MADISON (WKOW) -- Congressional leaders will honor the 150th anniversary of the ratification of the 13th amendment today, which formally abolished U.S. slavery in 1865.
One of Wisconsin's most distinguished pieces of art is inspired by the Emancipation and lies right in Madison.
The painting is entitled "The Freeing of the Slaves." It is an 11-foot mural that sits high on a wall of a reading room in UW Madison's Law Library.
In the 1930's, artist, John Steuart Curry, intended it for the Justice Department in Washington D.C., but politicians were nervous the painting was too politically difficult. Meanwhile, the dean of UW's Law School at the time was a grandson of an abolitionist, so he invited Curry to paint the mural where it currently lies in Madison.
"That kind of portrait and historical painting has fallen way out of fashion, it has been for a long time, so the fact that it's still there and over time people have made a series of decisions, not to paint it over, not to remove it, not to renovate that room, says that the spirit that animates it continues to feel important to people," says Stephen Kantrowitz, a UW Madison history professor. He says the spirit that animates it is the centrality of slave emancipation to our history.

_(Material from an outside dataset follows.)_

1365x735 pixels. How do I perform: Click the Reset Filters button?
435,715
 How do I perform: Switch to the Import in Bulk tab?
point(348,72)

Kantrowitz says we have come a long way in the past 150 years, but there's still room to grow.
"While, a number of people in my view have very happily made the decision that...this mural needed to stay in place, Dane County has also become one of the places of the greatest racial disparities in the United States," says Kantrowitz. "I think while we celebrate some of the aspects of our past, that I think are worthy of celebration, we also need to remember, celebration is fine for a holiday, but it's not an everyday way of living."
Today's Congressional celebration is at 10:00 a.m. in Emancipation Hall at the U.S. Capitol.